FIG. 3 is a schematic side view showing another embodiment of the coating device according to the present invention.

In the figure, 7 is an endless rubber blanket stretched between supports 30. This endless rubber blanket and door are used for the purpose of supporting and moving the coated substrate 2 stably and reliably, and the coating mechanism and conditions for the low-viscosity liquid substance 4 are shown in FIG. 1 above. There is no difference from the equipment used.

According to the coating method of the present invention performed using the coating apparatus according to the present invention described in detail above, it becomes possible to uniformly apply a thin film of a low-viscosity liquid substance at high speed.

In addition, the coating process does not damage or cut the substrate, and by accurately controlling the flow rate of the coating liquid using a liquid delivery means such as a gear pump, a film thickness of 4μ or less can be maintained constant and uniform. Can be applied.

The present invention will be explained in more detail with reference to Examples below.

Example 1 Titanium dioxide, polyurethane, nitrocellulose, lecithin, cyclohexanone and tetrahydrofuran, 3=
A dispersion (Shearley) (viscosity at 15 ec-' centipoise) was applied at a coating speed of 100 m/min so that the film thickness after drying was 0.8 μm. Coating was carried out using the coating apparatus shown in FIG.

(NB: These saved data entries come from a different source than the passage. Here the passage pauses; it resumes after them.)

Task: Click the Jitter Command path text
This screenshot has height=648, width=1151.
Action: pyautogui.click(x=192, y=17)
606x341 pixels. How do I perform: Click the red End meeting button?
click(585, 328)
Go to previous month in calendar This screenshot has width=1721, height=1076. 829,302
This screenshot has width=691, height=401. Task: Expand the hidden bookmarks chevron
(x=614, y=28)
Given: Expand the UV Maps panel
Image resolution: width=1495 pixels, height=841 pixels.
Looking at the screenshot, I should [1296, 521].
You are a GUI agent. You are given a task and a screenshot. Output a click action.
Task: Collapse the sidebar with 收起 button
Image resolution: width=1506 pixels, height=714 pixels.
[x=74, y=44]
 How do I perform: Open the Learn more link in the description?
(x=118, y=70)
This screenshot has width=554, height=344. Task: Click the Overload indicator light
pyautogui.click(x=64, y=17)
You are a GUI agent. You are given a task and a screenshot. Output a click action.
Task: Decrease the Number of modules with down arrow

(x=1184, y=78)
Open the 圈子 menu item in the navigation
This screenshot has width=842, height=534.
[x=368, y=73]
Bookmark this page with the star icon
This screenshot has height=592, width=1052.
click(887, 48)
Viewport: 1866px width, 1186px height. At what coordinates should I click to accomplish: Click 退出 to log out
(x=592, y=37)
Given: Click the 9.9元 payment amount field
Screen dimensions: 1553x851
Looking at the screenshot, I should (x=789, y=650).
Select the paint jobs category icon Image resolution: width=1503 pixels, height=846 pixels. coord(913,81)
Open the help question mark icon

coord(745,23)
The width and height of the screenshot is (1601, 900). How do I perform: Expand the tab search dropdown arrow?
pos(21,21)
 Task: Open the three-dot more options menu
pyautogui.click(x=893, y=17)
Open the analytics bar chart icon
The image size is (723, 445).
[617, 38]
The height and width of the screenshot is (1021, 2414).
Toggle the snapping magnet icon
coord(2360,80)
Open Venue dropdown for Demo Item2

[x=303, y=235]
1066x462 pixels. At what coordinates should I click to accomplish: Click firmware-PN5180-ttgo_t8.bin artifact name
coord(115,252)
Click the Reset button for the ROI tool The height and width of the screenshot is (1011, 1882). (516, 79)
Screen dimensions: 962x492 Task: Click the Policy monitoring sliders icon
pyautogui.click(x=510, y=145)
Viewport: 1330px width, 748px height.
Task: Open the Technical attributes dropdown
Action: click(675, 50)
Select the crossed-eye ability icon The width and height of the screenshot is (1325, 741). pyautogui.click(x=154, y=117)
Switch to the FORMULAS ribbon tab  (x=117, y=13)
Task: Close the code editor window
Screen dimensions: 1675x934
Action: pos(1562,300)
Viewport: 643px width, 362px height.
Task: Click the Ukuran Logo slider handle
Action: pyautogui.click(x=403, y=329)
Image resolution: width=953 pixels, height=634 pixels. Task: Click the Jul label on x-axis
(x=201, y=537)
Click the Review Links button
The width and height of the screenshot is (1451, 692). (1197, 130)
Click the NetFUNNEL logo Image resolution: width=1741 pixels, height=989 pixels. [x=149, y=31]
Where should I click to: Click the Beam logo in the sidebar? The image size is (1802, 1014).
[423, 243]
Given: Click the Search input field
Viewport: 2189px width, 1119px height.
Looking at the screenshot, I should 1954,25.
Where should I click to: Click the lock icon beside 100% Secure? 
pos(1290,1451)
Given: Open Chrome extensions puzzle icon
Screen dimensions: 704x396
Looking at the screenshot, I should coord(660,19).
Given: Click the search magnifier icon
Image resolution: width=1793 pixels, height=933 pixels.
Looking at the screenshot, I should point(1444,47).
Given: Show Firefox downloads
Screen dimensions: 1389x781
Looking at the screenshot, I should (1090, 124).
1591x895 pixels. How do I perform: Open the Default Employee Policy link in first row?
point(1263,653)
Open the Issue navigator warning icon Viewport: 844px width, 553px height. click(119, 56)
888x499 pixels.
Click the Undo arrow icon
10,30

At this time, the tension of the coated substrate was 500 g/clL.

The obtained coated substrate was not cut or damaged during the coating process, and a coated thin film having a smooth surface was obtained. Since the flow rate of the coating liquid was controlled to be constant using a gear pump, the thickness of the coating after drying could be maintained extremely accurately from the beginning to the end of the coating.

Comparative example A dispersion liquid in which magnetic iron powder was dispersed in a solution of polyurethane, vinyl chloride-vinyl acetate copolymer, and lecithin dissolved in a 3:1 mixed solvent of cyclohexanone and tetrahydrofuran (viscosity at shear rate 1111Icl increased to poise) The film thickness after drying is 0 at a coating speed of 100 m/min.
．． Coating was carried out using the apparatus shown in FIG. 1 at a tension of 500 g/cn* on the substrate so that the coating thickness was 8 μ. The obtained substrate was not cut or damaged during the coating process, but there were many streaks on the coated surface.

(Effects of the Invention) According to the coating method of the present invention, a low-viscosity liquid substance can be coated quickly and uniformly in the form of a thin film, and the coated article will not be damaged.

[Brief explanation of the drawing]

FIG. 2 is a partially enlarged view of the same device, and FIG. 3 is a side view of a coating device according to another embodiment of the present invention. be. l...to the coater, do■ & and 1b...upper and lower blades lc, l
d... Side surfaces of upper and lower blades 2... Substrate to be coated 3... Support 4... Low viscosity liquid substance 5... (Dispersion liquid) flow path 6... (Dispersion liquid) ) Extrusion exit 7... Planga, To agent, patent attorney No 1) Parent-in-law A mouth?

Claims (1)

[Claims] In a method of applying a low-viscosity liquid substance to a moving substrate by an extrusion method, the extrusion port of the coating device transfers the liquid to the coater of the coating device at a position where there is no support supporting the substrate to be coated. It is disposed so as to be in contact with the lower surface side of the substrate to be coated, to be substantially perpendicular to the substrate to be coated, and such that the low-viscosity liquid substance flows out in a direction opposite to the direction of gravity, and to prevent extrusion of the coater head of the coating device. 1" and the substrate to be coated are in contact when coating is not being performed, and are separated when coating is being performed to change the coating process, and the viscosity of the low-viscosity liquid substance is 1 poise. (at a shear rate l 5ec-').